Fonte: encurtador.com.br/dfNSZ

Finitude, infinitude, melancolia e alegria são elementos e estados da consciência, inteligência artificial, relação entre transcendência-imanência-corporeidade que são trabalhados em San Junipero, e que podem ser encontradas em filmes como Blade Runner (1982), Her (2013) e Ex Machina (2015) – com algumas referências ao longa Thelma e Louise, de 1991 -, herdeiros de obras literárias como Frankenstein ou o prometeu moderno, de Mary Shelley, autores e autoras como Isaac Asimov, Mary Rosenblum, Arthur C. Clarke, Mari Wolf, Hiromi Arakawa e Philip Dick.

A conexão entre inteligência artificial, mundo digital e informacional e as ideias heideggerianas sobre a analítica existencial possuem já um panorama de desenvolvimento acadêmico e artístico (PRESTON, 1993; TEIXEIRA, 2009; MASÍS, 2009). O que observamos no episódio de Black Mirror é um outro, especial e rico, exemplo de como trabalhar de forma sensível muitos dos dilemas e questões do existir e devir da existência. Mais que explorar situações existenciais e espirituais/metafísicas pelo humano e a I.A, San Junipero opera em condições de aplicação e demonstração de temas metafísicos, ontológicos e comuns a diferentes teorizações filosóficas, humanistas, sociais e psicológicas no limiar entre o Dasein e o Mitsein (ERICKSEN, 2017)..

Nas palavras do próprio Heidegger, o Dasein, como ser-aí e existência: “Chamamos existência ao próprio ser com o qual a presença pode relacionar-se dessa ou daquela maneira e com o qual ela sempre se relaciona de alguma maneira. Como a determinação essencial desse ente não pode ser efetuada mediante a indicação de um conteúdo quididativo, já que sua essência reside, ao contrário, em sempre ter de possuir o próprio seu como seu, escolheu-se o termo presença para designá-lo enquanto pura expressão do ser.” (HEIDEGGER, 2008, p. 48).

Fonte: encurtador.com.br/tyPV8

Os elementos ficcionais, oitentistas e estéticos em San Junipero servem como o plano de fundo para a união possível do eu com o outro, mediados pelo ser-aí heideggeriano. Se se cabe ao Dasein abrir-se para o sentido de si próprio e do mundo, então seja no plano imanente das paisagens do episódio ou transcendente, de uma realidade temporal fictícia imaginariamente compartilhada, o que irá imperar é a condição especial do ser-se humano, aberto ao (in)finito de seu próprio devir. Ao longo do episódio da série há elementos temáticos sobre existência, questões pós-morte, o propósito do existir, sentimentos, envelhecimento, temporalidade, alteridade, espacialidade e (i)racionalidade tornando-se perpassagens do devir como abertura ôntico-ontológica do saber-se e des-conhecer-se, como liberdade com e ao outro que nos in-completa (STEIN, 2001; ASTRADA, 1942).

- _Material fornecido_:
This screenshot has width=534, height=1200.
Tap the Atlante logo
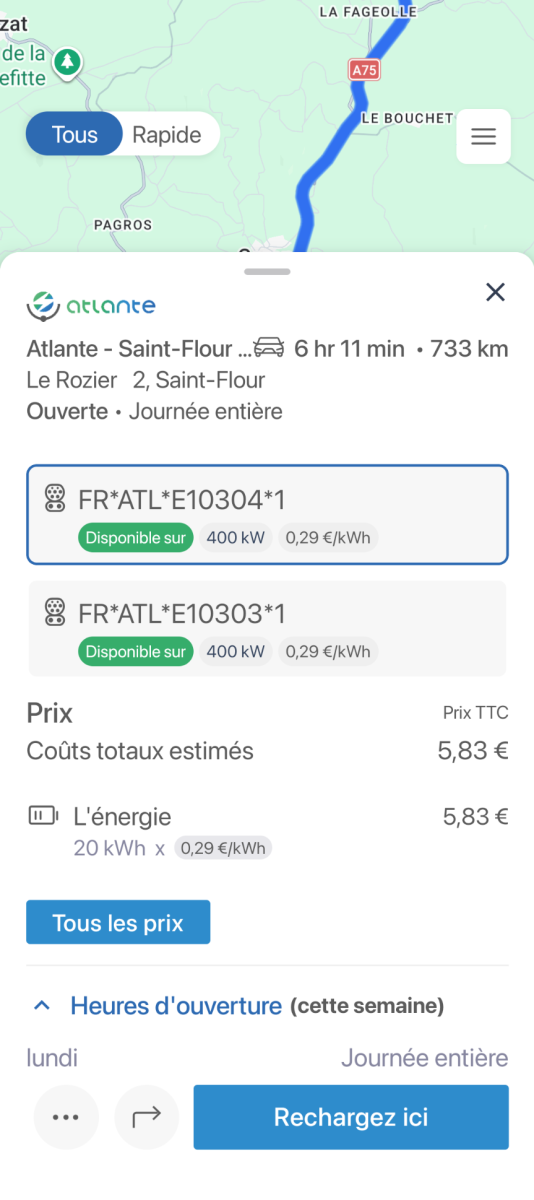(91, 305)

==

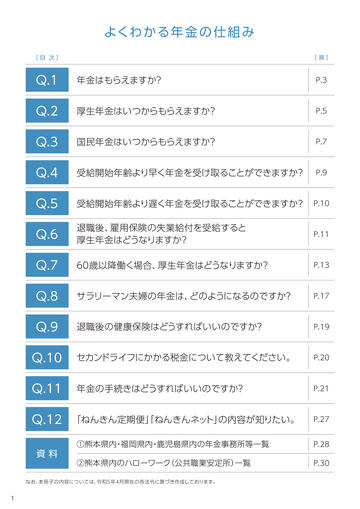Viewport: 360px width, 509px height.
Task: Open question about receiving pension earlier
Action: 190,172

- _Ordem de trabalho 1_: Diga se cada afirmação abaixo está de acordo com o trecho sobre San Junipero, respondendo sim ou não e citando as palavras do trecho que decidem a questão: (a) Her aparece no trecho como um filme de 2013. (b) A citação de Heidegger é indicada como da página 58. (c) Frankenstein ou o prometeu moderno é atribuído a Mary Shelley.
- _Ordem de trabalho 2_: Liste todos os filmes mencionados no trecho sobre San Junipero, cada um com o ano que o trecho informa.

- _Resultado esperado 1_:
(a) Sim: "Her (2013)".
(b) Não: "(HEIDEGGER, 2008, p. 48)".
(c) Sim: "Frankenstein ou o prometeu moderno, de Mary Shelley".

- _Resultado esperado 2_:
Blade Runner (1982)
Her (2013)
Ex Machina (2015)
Thelma e Louise (1991)